Secondly, as with The House with the Green Shutters, the translator can substitute Scots with a social or a geographical dialect of the target language. As Hatim and Mason point out, there are dangers associated with this method: if ‘rendering ST dialect by TL standard has the disadvantage of losing the special effect intended in the ST [. . .] rendering dialect by dialect runs the risk of creating unintended effects’ (Hatim and Mason 1990/2: 41). The use of dialect transfers the situation of the original into a different context (what Delabastita (2002: 323) calls ‘anatopism’), and turns a translation into a sort of cultural adaptation. Furthermore, rendering Scots with an Italian dialect is dangerous if the source text is not humorous (cf. Chapter 7) or the translator is not a proficient speaker of that dialect.

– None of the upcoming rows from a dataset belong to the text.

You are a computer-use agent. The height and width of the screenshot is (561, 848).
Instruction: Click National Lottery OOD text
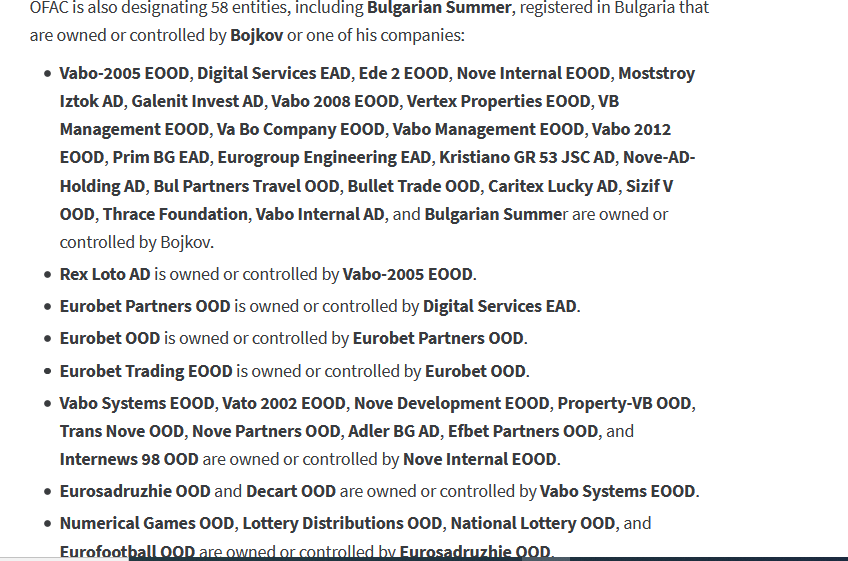[533, 523]
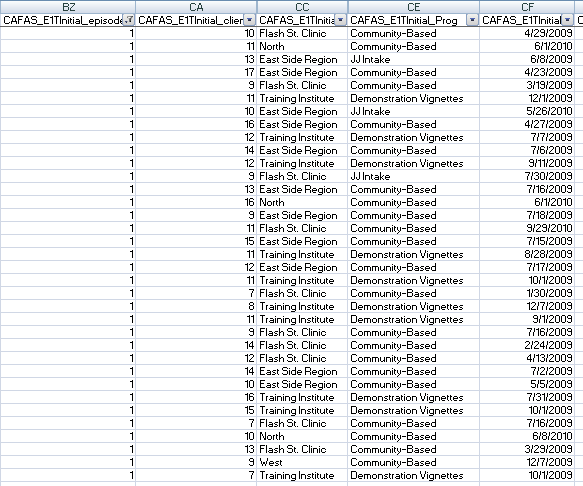Open filter dropdown in column CC header
583x486 pixels.
341,20
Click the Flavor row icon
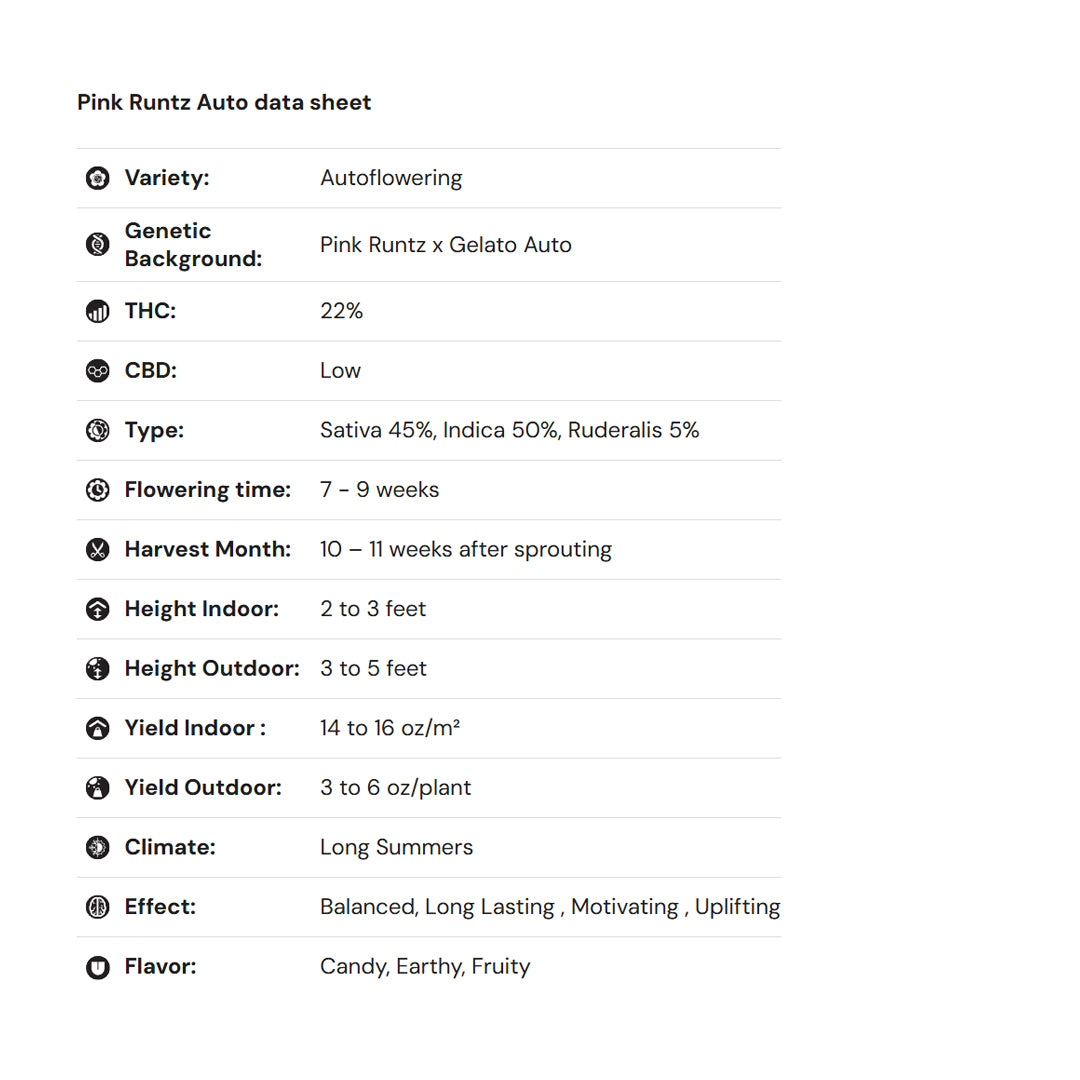The height and width of the screenshot is (1080, 1080). click(97, 967)
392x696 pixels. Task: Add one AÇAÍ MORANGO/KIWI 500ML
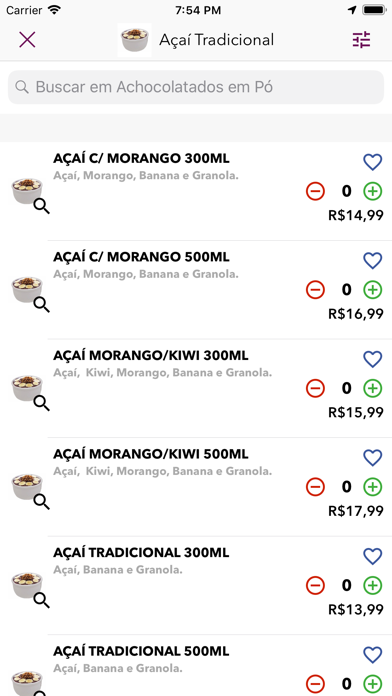coord(372,487)
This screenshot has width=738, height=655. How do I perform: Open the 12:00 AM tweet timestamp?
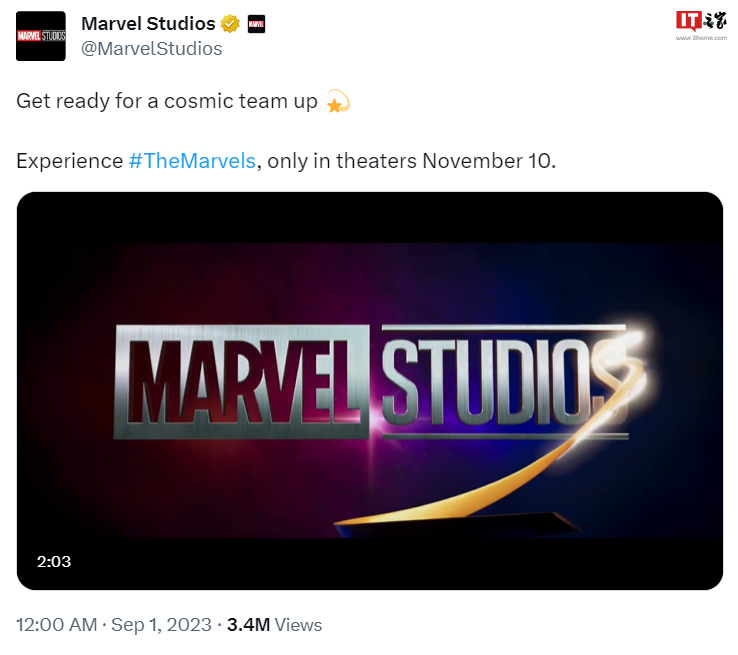[55, 625]
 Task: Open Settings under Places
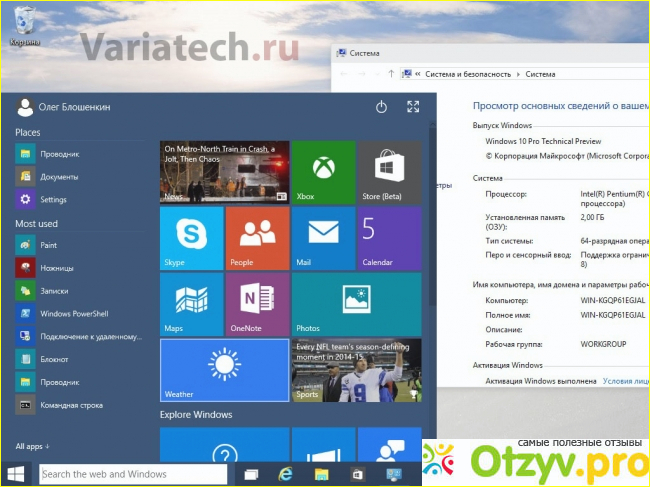tap(53, 199)
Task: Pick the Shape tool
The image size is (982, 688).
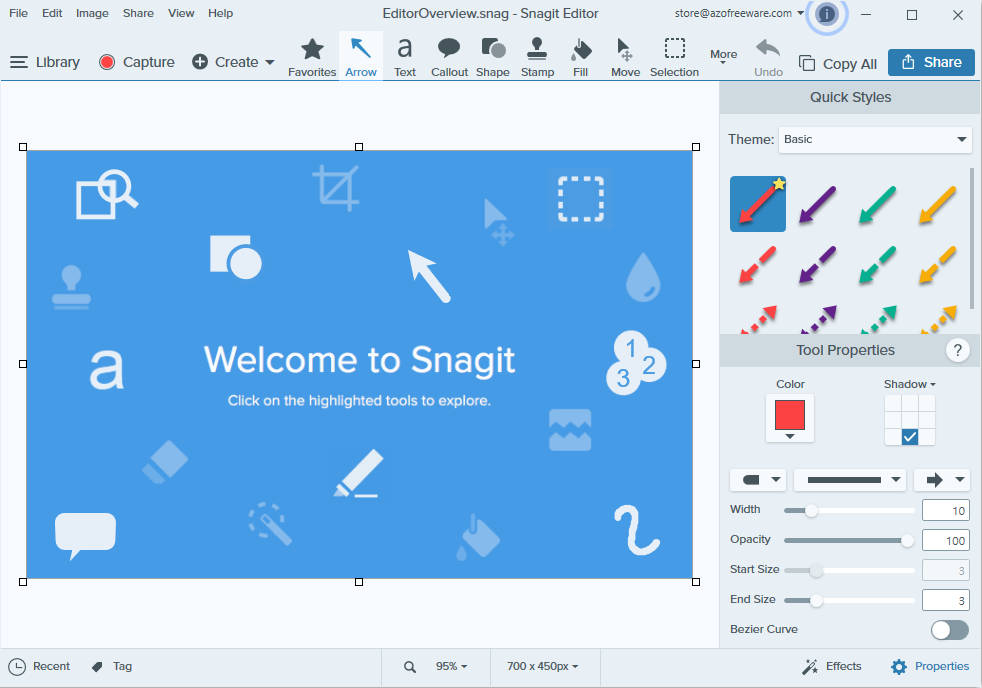Action: click(492, 55)
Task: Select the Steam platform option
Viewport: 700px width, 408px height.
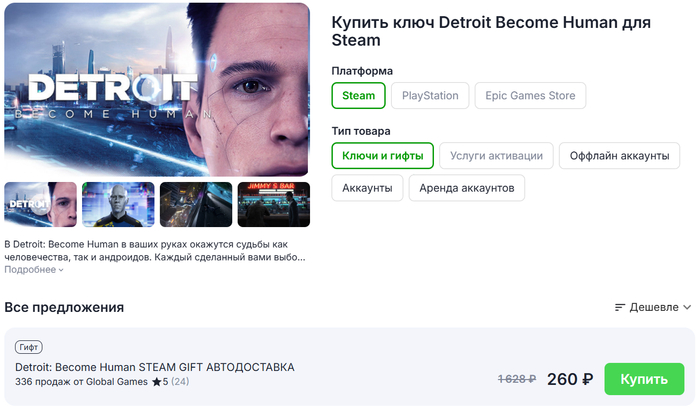Action: pyautogui.click(x=359, y=96)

One runs the risk of incurring ridicule, as with the following Italian version with sprinkles of the Italian romagnolo dialect (the dialect spoken in the southern part of Emilia Romagna, between Imola and Rimini): Dopo un due anni e mezzo con Sua Madre, Non eravamo più la giovane coppia da sogno Quando io, lui e i babèn [the kids] trovammo una cà cl’era nostra [a house that was ours] In una quadrifamigliare in questo progetto.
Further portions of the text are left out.